Records for this exercise
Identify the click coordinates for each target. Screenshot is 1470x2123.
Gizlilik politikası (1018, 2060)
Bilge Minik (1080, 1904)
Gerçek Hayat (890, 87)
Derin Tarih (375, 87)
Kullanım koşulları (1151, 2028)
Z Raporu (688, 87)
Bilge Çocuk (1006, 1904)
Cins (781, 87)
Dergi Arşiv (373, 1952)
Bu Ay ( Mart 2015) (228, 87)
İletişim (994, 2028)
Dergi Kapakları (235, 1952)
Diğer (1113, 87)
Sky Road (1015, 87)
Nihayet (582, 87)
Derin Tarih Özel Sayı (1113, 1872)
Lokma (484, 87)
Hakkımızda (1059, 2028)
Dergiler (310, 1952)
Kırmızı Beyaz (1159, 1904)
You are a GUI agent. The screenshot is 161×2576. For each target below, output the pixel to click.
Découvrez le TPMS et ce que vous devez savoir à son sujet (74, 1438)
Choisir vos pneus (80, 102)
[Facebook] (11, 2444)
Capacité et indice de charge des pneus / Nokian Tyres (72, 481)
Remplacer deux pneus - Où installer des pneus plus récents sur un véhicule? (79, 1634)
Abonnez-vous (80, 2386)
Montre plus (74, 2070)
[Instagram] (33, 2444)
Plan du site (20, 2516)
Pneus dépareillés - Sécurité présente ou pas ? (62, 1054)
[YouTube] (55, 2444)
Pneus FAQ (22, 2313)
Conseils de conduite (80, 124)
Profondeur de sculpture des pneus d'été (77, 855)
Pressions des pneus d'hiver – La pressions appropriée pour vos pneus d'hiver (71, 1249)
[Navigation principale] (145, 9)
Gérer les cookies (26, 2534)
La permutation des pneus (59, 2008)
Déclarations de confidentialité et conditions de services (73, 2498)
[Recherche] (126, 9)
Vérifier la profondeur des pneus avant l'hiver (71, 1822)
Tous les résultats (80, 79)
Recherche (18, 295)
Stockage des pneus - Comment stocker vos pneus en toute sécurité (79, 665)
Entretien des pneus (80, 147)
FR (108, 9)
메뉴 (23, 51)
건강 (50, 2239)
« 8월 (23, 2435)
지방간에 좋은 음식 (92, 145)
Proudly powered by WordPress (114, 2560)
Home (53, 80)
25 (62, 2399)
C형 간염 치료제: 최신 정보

Instructions for the task
Identify and extract each line of the listing that contains "click".

Exercise output
Identify the click coordinates for each target. Screenshot is 1470x2123.
You are a GUI agent. The screenshot is 161×2576. For each target below, output the pixel to click.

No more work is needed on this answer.